This roused my uncle more and more, and he resolved, come
what might, to see the end of it. He had a great admiration for
bright eyes, and sweet faces, and pretty legs and feet; in short, he
was fond of the whole sex. It runs in our family, gentleman--so
am I.

'Many were the devices which my uncle practised, to attract
the lady's attention, or at all events, to engage the mysterious
gentlemen in conversation. They were all in vain; the gentlemen
wouldn't talk, and the lady didn't dare. He thrust his head out of
the coach window at intervals, and bawled out to know why they
didn't go faster. But he called till he was hoarse; nobody paid the
least attention to him. He leaned back in the coach, and thought
of the beautiful face, and the feet and legs. This answered better;
it whiled away the time, and kept him from wondering where he
was going, and how it was that he found himself in such an odd
situation. Not that this would have worried him much, anyway
--he was a mighty free and easy, roving, devil-may-care sort of
person, was my uncle, gentlemen.

'All of a sudden the coach stopped. "Hollo!" said my uncle,
"what's in the wind now?"

'"Alight here," said the guard, letting down the steps.

'"Here!" cried my uncle.

'"Here," rejoined the guard.

'"I'll do nothing of the sort," said my uncle.

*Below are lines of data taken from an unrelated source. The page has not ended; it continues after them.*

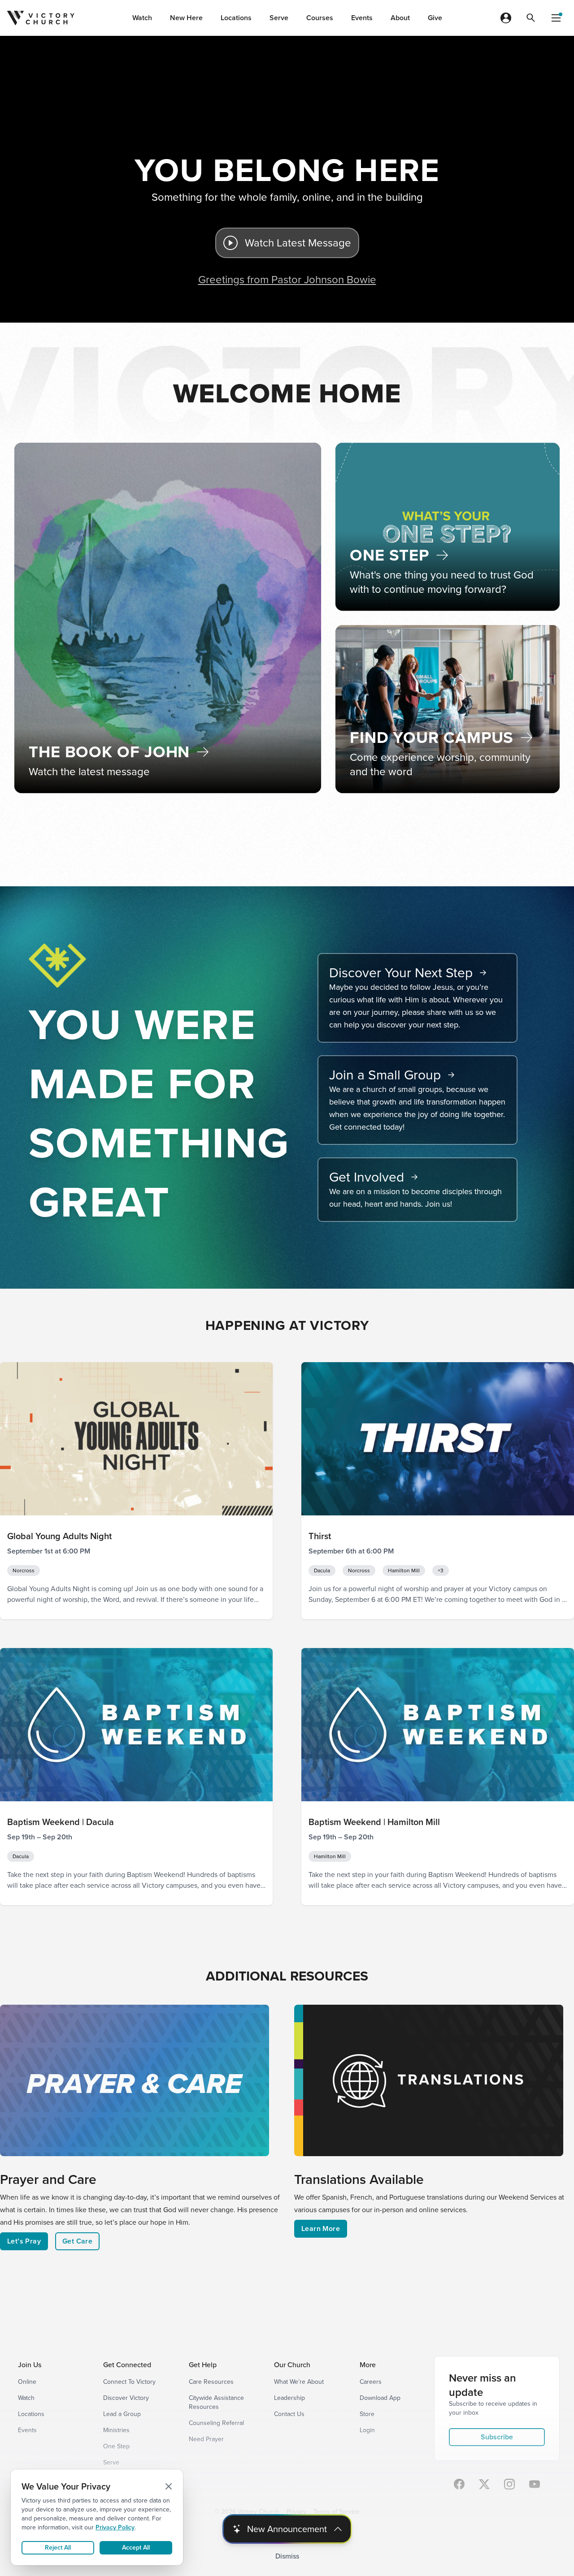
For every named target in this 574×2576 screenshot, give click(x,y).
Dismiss (287, 2556)
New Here (186, 18)
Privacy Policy (115, 2527)
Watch (142, 18)
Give (435, 18)
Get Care (77, 2241)
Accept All (136, 2547)
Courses (319, 18)
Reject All (58, 2547)
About (400, 18)
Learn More (320, 2228)
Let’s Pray (24, 2241)
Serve (279, 18)
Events (362, 18)
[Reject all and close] (168, 2486)
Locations (236, 18)
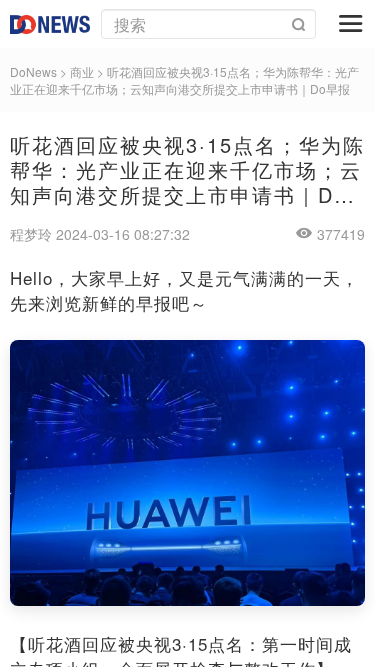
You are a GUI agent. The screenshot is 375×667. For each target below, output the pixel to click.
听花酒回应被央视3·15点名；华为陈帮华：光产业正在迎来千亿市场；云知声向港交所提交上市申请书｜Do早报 (184, 80)
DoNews (33, 71)
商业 (82, 71)
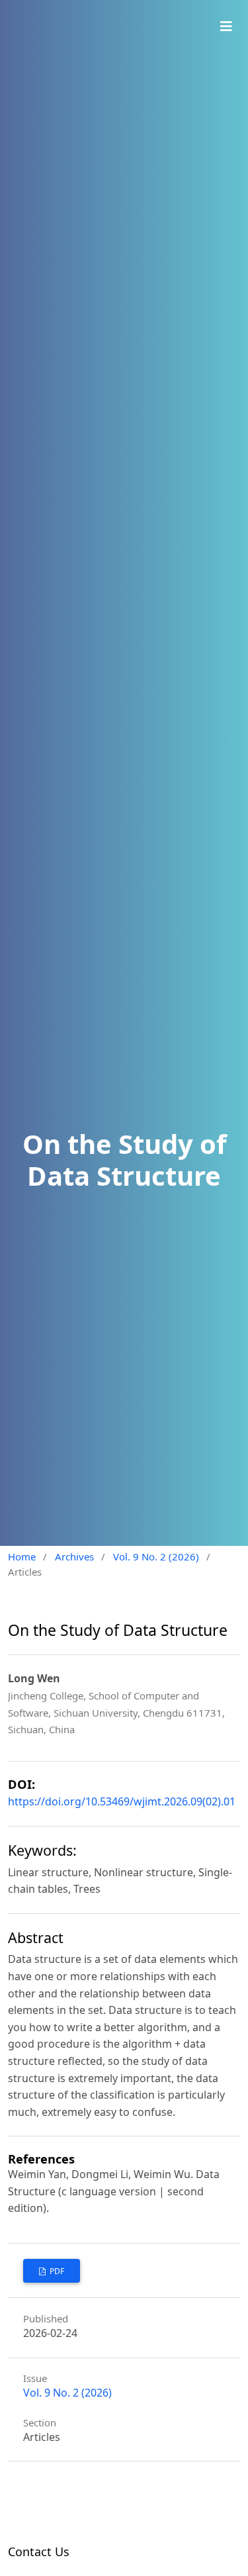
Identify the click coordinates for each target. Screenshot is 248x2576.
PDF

'"Very well, then stop where you are," said the guard.

'"I will," said my uncle.

'"Do," said the guard.

'The passengers had regarded this colloquy with great attention,
and, finding that my uncle was determined not to alight,
the younger man squeezed past him, to hand the lady out. At this
moment, the ill-looking man was inspecting the hole in the crown
of his three-cornered hat. As the young lady brushed past, she
dropped one of her gloves into my uncle's hand, and softly
whispered, with her lips so close to his face that he felt her warm
breath on his nose, the single word "Help!" Gentlemen, my
uncle leaped out of the coach at once, with such violence that it
rocked on the springs again.

'"Oh! you've thought better of it, have you?" said the guard,
when he saw my uncle standing on the ground.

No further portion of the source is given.